Texto do documento:
+++
Lourenço Fernandes da Cunha (c. 1145 - Outubro de 1225-Outubro de 1228) foi um nobre e cavaleiro medieval do Reino de Portugal. Cerca do ano de 1214 mandou escrever o que é considerado o primeiro documento escrito em português, a chamada Notícia de Torto.[1][2]
Filiação
Foi filho de Fernão Pais da Cunha (1103 - c. 1180), 2.º Senhor da Honra da Cunha e 2.º senhor consorte de Tábua e de sua mulher Mor Uzbertiz.
Biografia
Segundo alguns historiadores[quem?] nasceu no solar da família, na antiga freguesia de São Miguel da Cunha, concelho de Braga, e criado em casa de Pedro Silvestre, na freguesia de São Tomé de Moimenta.
Em junho de 1171, com os pais já falecidos, sua irmã Elvira Fernandes, com a outorga de seus tios e primos de Coimbra, procedeu-lhe à venda, pela quantia de 40 morabitinos, do solar que possuía em freguesia da Cunha, local onde Lourenço se encontrava a fazer uma quinta com a respectiva torre senhorial. Este facto mostra que já era de maior idade e proprietário abastado.
+++
Tarefas:
1. Responda com base no texto sobre Lourenço Fernandes da Cunha:
(a) Por volta de que ano ele mandou escrever a Notícia de Torto?
(b) Como se chamava a mãe dele?
(c) Por quantos morabitinos a irmã lhe vendeu o solar?
2. Prossiga o texto sobre Lourenço Fernandes da Cunha a partir da última frase apresentada.
Não é preciso consultar a listagem.

Dados armazenados:
+++
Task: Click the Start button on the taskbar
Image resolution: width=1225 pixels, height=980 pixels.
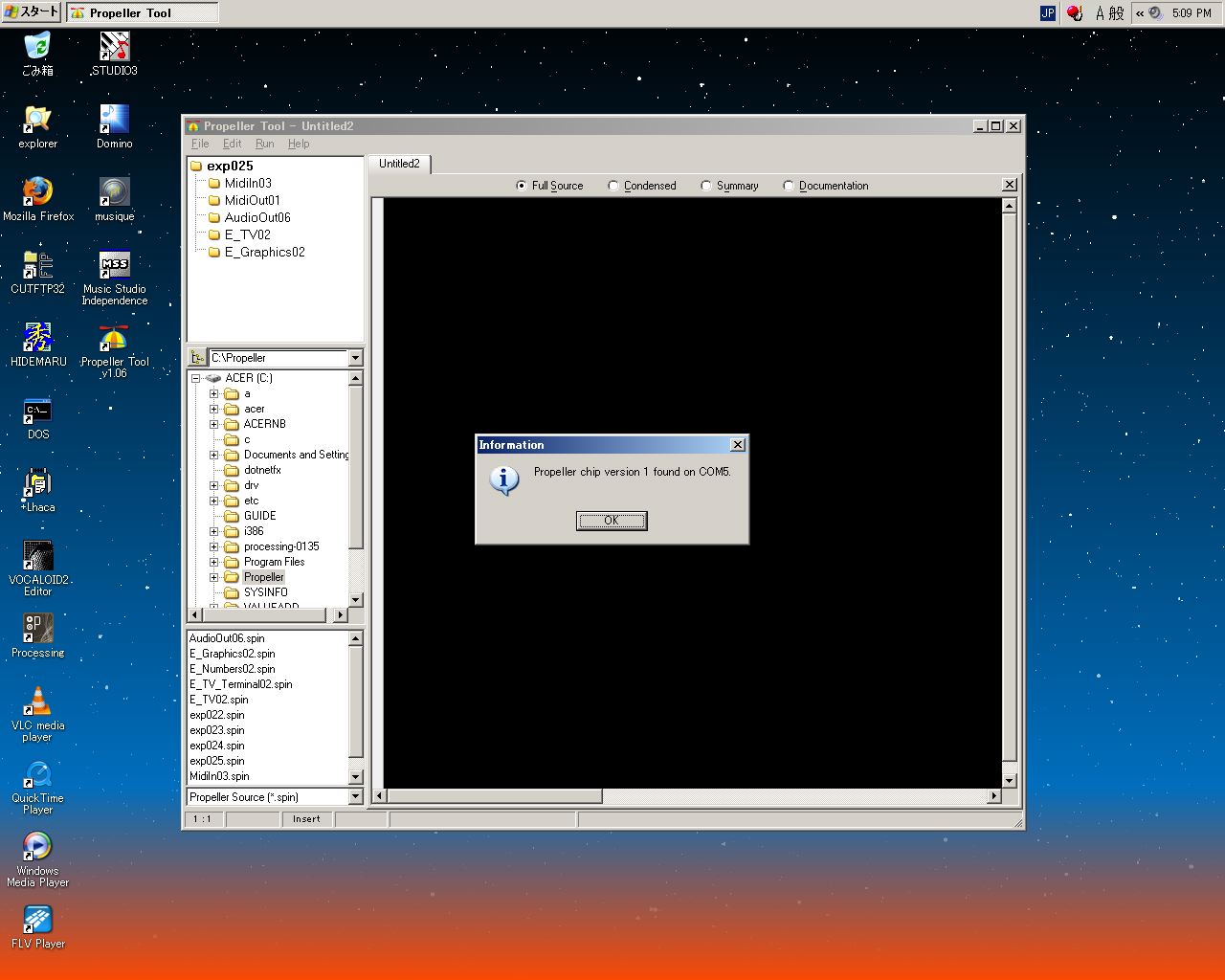Action: [x=32, y=12]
+++
Respostas por tarefa:
1.
(a) Cerca de 1214.
(b) Mor Uzbertiz.
(c) 40 morabitinos.

2.
Era um cavaleiro da Honra de Varzim (Honrra de Veracim), sistema feudal que floresceu na Europa do século XI e XII, com heranças mantidas juntas e administradas em conjunto, com caput no centro da Póvoa de Varzim (Villa Veracin), onde tinha o seu palácio e de seus filhos. Neto paterno de Paio Guterres da Cunha, que o conde D. Henrique reconheceu como Senhor de Varzim,[3] ganhou vários domínios pelo reino, o poder deste cavaleiro e por acreditar que a sua família conspirava contra o rei, levou D. Sancho a destruir-lhe a torre de Cunha, várias propriedades agrícolas em Cunha e Varzim, e capturou o Porto de Varzim, este último persistirá a ser uma questão entre a honra de Varzim e os réis portugueses até ao reinado de D. Dinis.[4]
Foi Cavaleiro Fidalgo e o 3.º Senhor da Honra da Cunha e o 3.º Senhor de Tábua de juro e herdade. O importante documento medieval denominado Notícia de Torto, escrito entre 1211 e 1216, que é o mais antigo documento particular datável conhecido escrito em português, apresenta-nos uma importante narrativa dos agravos que o nobre Lourenço Fernandes da Cunha sofreu às mãos de outros senhores.
Padroeiro das igrejas de Tábua e São Miguel da Cunha e dos mosteiros de São Simão da Junqueira, São Salvador do Souto e Santo Estêvão de Vilela, etc. Foi senhor de muitos bens espalhados pelo Minho, Douro e Beira Alta. Documentado desde 1171 e falecido entre 1225 e 1228. Documenta-se com sua mulher em 1202.
Ataque a Sevilha
Em 1176 Lourenço Fernandes, foi um dos Cavaleiros que acompanharam o infante D. Sancho I no ataque à cidade de Sevilha, detida pelos mouros. Lourenço procedeu nesta cidade ao saque do Bairro de Triana, tendo regressado a Portugal e aos seus domínios com os despojos.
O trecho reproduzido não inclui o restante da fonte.